Unions announce second day of strikes for next week


Trade unions have announced plans for a second national strike in public sector next week if they do not reach agreement on a pay deal in talks with the Government.

The public services committee of the Irish Congress of Trade Unions (Ictu) said it will hold a further protest on Thursday, December 3rd if no deal is reached during the talks.

Discussions between trade unions and the Government on an alternative plan for cutting the public sector pay bill without reducing actual pay levels will get under way tomorrow in the aftermath of today’s national public service strike. The Government wants to cut €1.3 billion from the State pay bill.

Ictu's Peter McLoone said the unions were hoping to reach agreement within a week.

"I believe it is possible to agree an alternative that will achieve the savings the Government requires – in 2010 and beyond – while rapidly agreeing and introducing reforms which will protect public services and the incomes of those who deliver them," he said.

"However, today’s national public service strike has demonstrated that our members have the resolve and the strength to resist the Government if it pursues an unfair and counter-productive course of further pay cuts."

The Government needs to push through €4 billion of savings in next month's Budget to stabilise the deficit at 12 per cent of GDP before he can start lowering it towards the European Union's upper limit of 3 per cent. Unions want a more gradual fiscal reform lasting until 2017 and say it should start by levying higher taxes on top earners, not cutting spending.

Speaking in the Dáil today, Minister for Finance Brian Lenihan said he was "deeply disappointed" by the strike, and said it was causing "serious disruption and inconvenience to the public".

“I do not believe that the action today in any way advances the possibility of finding an agreement about managing the public service pay cost in this unprecendented economic crisis," he said.

Union leaders have said up to 250,000 civil and public servants took part in today's national public service strike.

Much of the State's public sector was shut down as nurses, teachers, firefighters and other employees protested against Government plans to cut pay. The strike, which begain at midnight, is due to last 24 hours, with emergency workers taking turns to provide emergency and essential services.
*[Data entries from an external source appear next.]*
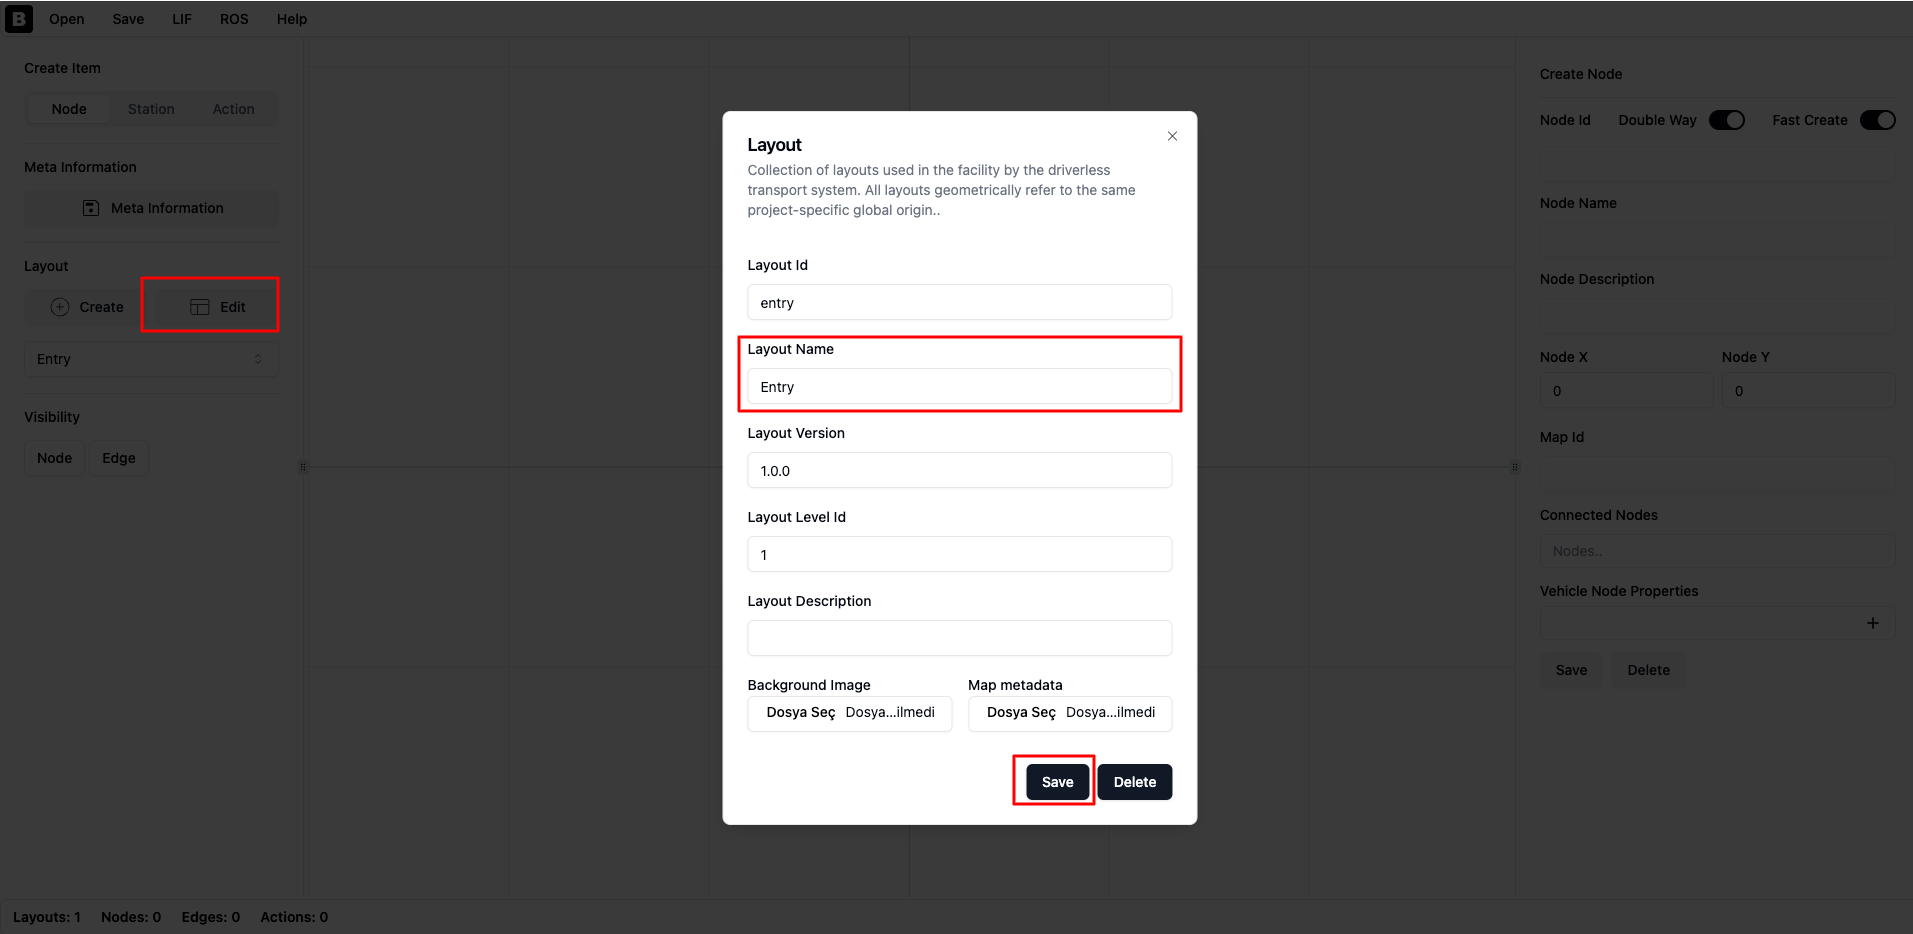Click the B app logo icon
Screen dimensions: 1913x934
pyautogui.click(x=19, y=18)
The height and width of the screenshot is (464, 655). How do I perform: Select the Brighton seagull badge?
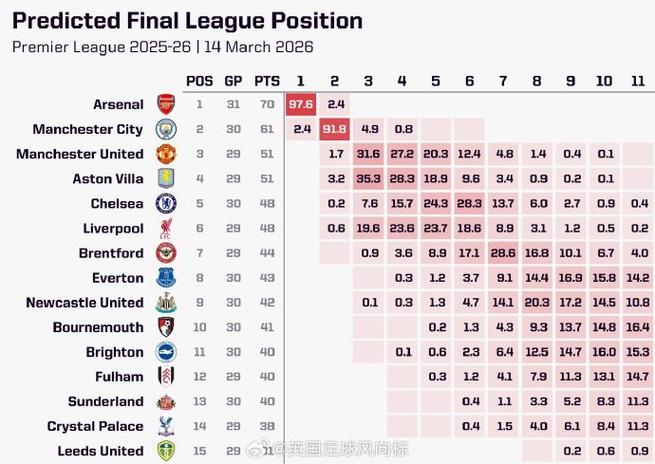(166, 352)
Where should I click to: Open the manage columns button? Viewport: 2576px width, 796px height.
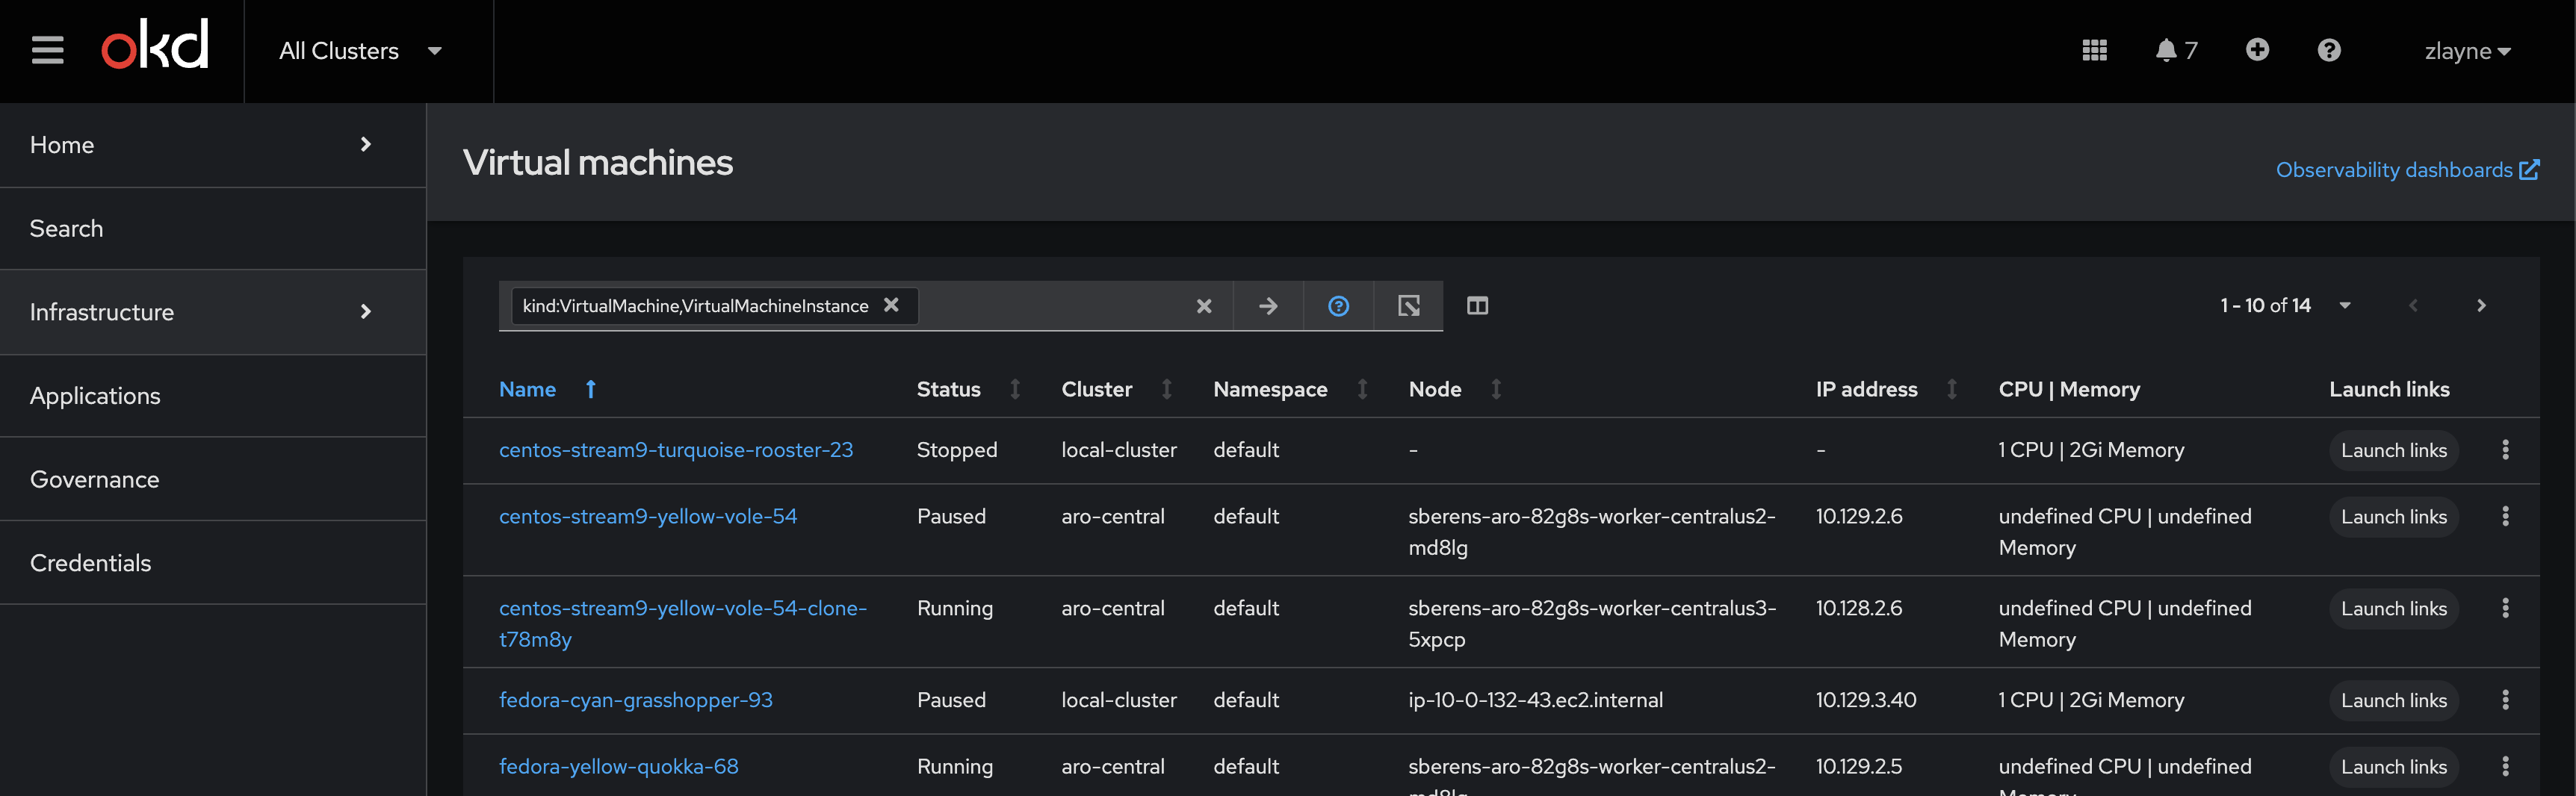pyautogui.click(x=1477, y=306)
Unions said members had been exempted from industrial action in the worst flood-affected areas.

Firefighters were the first to go on strike at midnight, and other public workers, including prison guards and civil servants,  joined the stoppage.

About 1,500 primary teachers marched to the Department of Education headquarters in Marlborough Street, Dublin, this morning. The march was part of a picket of all Department offices by the Irish National Teachers' Organisation.
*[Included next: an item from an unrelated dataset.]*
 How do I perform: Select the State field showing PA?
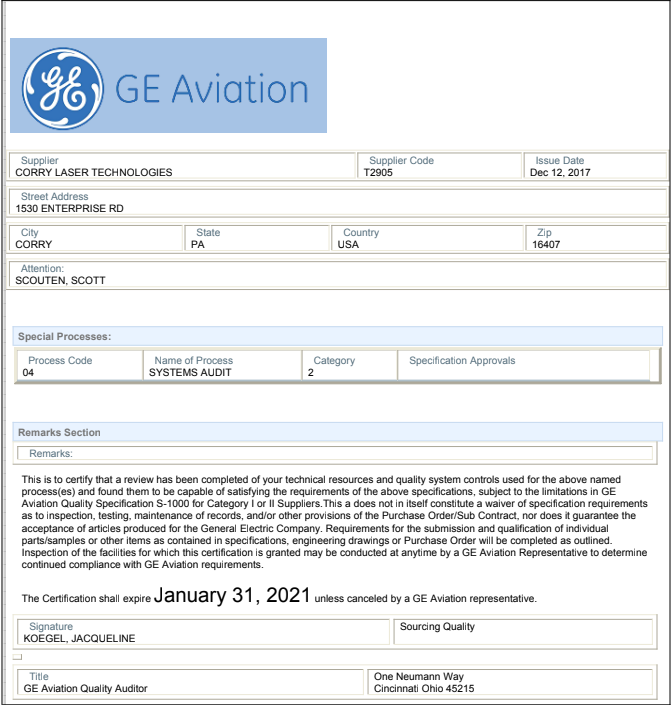pos(257,239)
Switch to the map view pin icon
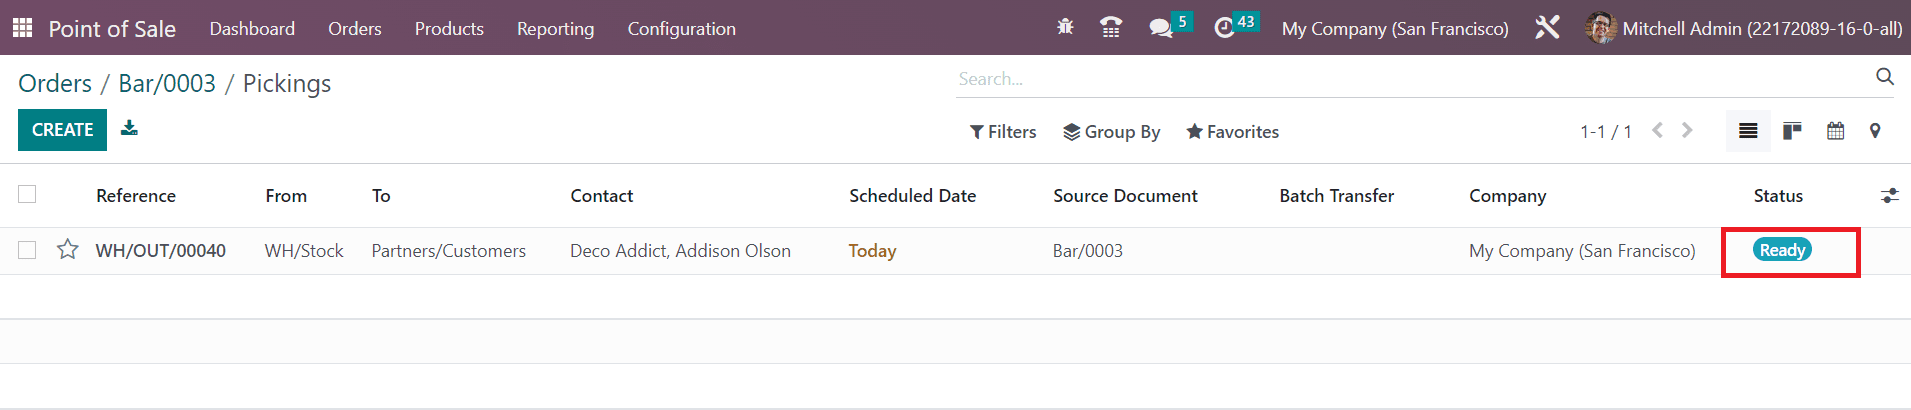This screenshot has width=1911, height=410. [x=1875, y=131]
The Teachers’ Union of Ireland (TUI) said 1,000 second-level teachers have already lost their jobs and a unilateral pay cut was introduced earlier this year. In a statement, the TUI said: "Teachers and lecturers are prepared to take their fair share of pain in the current economic climate but the proposed cuts are disproportionate and selectively applied."
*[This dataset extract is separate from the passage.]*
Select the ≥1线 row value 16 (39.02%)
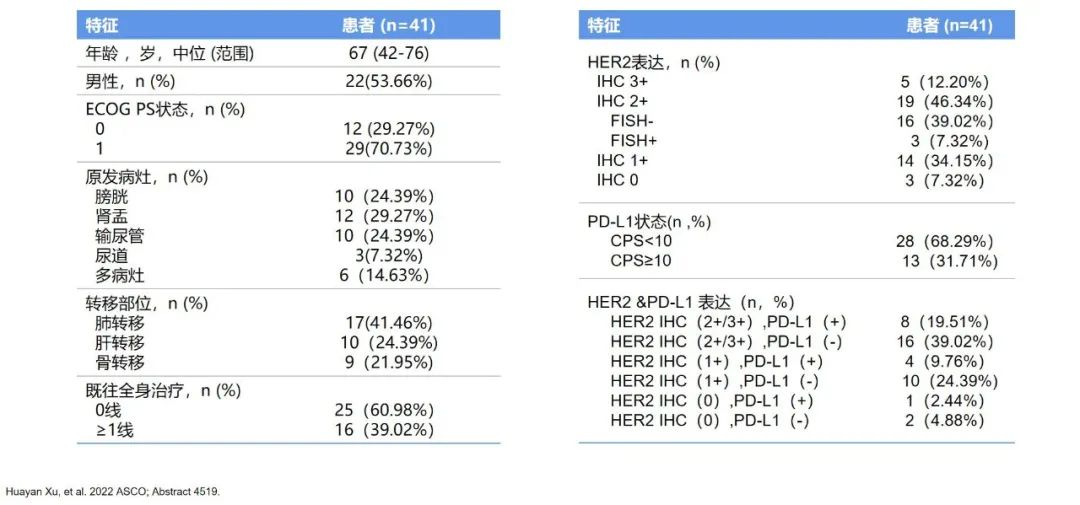Image resolution: width=1080 pixels, height=505 pixels. 384,431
Bernard Harper of Impact said rhis morning the industrial action would cause regrettable hardship, but he said union members felt they were forced into it because all other causes of action had been exhausted.

The director of the Small Firms Association Patricia Callan said the strike is causing unnecessary widespread disruption to the entire economy. “Whether we like it or not, with an 8 per cent drop in our GDP growth rate, we are simply no longer capable of generating the tax revenues necessary to maintain the scale of the public sector that we now have,” she said.

The nationwide strike resulted in the closure of all public offices and schools. Telephone services operated by Government departments, the Revenue Commissioners and the Passport Office were also hit.

Unions called off strike action involving local authority and health sector staff in counties Cork, Clare and Galway, which have been badly hit by the flooding crisis.

Over 16,000 hospital patients had their appointments or procedures cancelled. However, emergency services have been provided in key areas. About 55,000 social welfare customers had their weekly payment delayed by 24 hours.

Gardaí were operating as normal. However, they may not issue penalty point or fixed charge notices to motorists. Certain services usually provided by civilian support staff have been reduced or are being provided by gardaí. Members of the Defence Forces were guarding the Dáil today instead of gardaí.

Court sittings were cancelled today except in emergency cases, while the Seanad did not sit and the operation of the Dáil was curtailed.

Local authority public offices were closed but minimum emergency and essential cover  being provided for fire and water services. Cover was being provided in areas such as Met Éireann and the Coast Guard, where otherwise there could be a threat to life.

Pickets were placed by the CPSU at the Irish Embassy in London as well as in Brussels.

Members of the Prison Officers Association held two hour-long pickets at prisons today. Emergency cover was provided during the strike.

Meanwhile, the AA reported six-kilometre tailbacks on the road to Newry in a suspected surge of people travelling to Northern Ireland to shop during the strike.